I already love where this new journey is taking me and Josh.  He’s already so sweet, offering to cook me food, packing my lunch, and seeking to meet my every whim.  I will not be demanding.  In fact, so far I beat him to the punch on these things and often reply, “oh, I already packed my lunch” or “oh, I already did that.”  But it is awesome knowing he wants to be so present and helpful.  I know he’s anxiously awaiting the advent of my cravings.  I just hope he’s not too disappointed if what I want is something like broccoli instead of pizza or Oreos.

And now, as I write this, I am keeping the biggest secret of my life when all I want to do is tell the whole world!  Today I was asked by one of my new co-workers if Josh and I had children.  I wanted to say yes, but paused for a fraction of a second before I answered with, “no, but we have two dogs.”  I feel like I’m lying.  But, I suppose, to a lot of people, the eye-of-a-needle sized person I’m carrying with me is not a life yet.  But to me, this is my child and I am already fiercely protective.  I can only pray and hope that my body is so kind and nurturing to this little cutie and anticipate the day when I can protect them with my own arms.

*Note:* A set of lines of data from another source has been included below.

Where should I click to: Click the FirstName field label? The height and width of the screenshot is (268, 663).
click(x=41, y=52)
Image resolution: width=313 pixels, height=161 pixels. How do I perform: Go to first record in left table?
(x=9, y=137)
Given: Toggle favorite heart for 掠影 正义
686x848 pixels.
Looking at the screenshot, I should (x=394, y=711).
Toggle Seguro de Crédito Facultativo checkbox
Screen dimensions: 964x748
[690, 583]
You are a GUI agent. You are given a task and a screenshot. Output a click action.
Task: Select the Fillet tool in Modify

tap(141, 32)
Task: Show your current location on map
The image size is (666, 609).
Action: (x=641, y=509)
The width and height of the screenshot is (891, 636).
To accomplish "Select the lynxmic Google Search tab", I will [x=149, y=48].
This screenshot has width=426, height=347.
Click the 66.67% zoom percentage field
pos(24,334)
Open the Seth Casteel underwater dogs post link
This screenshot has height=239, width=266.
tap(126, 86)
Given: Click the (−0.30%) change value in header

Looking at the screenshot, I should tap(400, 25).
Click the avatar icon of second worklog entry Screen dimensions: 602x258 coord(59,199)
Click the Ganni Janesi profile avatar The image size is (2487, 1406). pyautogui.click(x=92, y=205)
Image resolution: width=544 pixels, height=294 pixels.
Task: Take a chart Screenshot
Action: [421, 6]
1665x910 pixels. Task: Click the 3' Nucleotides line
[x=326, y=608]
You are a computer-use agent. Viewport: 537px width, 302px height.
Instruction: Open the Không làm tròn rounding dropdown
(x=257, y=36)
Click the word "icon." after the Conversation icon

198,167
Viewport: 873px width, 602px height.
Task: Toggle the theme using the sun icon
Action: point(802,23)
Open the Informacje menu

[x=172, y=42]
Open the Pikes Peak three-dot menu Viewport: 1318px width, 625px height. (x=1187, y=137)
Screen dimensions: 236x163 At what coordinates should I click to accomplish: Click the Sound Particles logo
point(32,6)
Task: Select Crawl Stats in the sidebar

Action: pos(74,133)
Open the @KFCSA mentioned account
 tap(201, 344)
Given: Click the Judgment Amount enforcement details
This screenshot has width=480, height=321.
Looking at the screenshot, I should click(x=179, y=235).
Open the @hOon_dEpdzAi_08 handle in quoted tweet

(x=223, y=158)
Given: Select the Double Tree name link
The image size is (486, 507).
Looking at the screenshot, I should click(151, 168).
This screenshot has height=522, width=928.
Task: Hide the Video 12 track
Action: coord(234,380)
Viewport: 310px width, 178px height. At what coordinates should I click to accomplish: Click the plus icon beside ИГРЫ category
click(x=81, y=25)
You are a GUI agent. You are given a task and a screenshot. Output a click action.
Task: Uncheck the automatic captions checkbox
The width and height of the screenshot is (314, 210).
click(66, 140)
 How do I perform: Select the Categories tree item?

The best part of all of this though, is the love I feel from my Father.  I didn’t expect to get pregnant right away.  I set these expectations because I am aware it is often times takes several months for even the healthiest of couples to conceive.  When I saw our positive pregnancy test I was overtaken by a feeling or warmth and love – like God was giving me a long congratulatory hug and whispering “I love you” the whole time.  I feel so blessed to have conceived right away.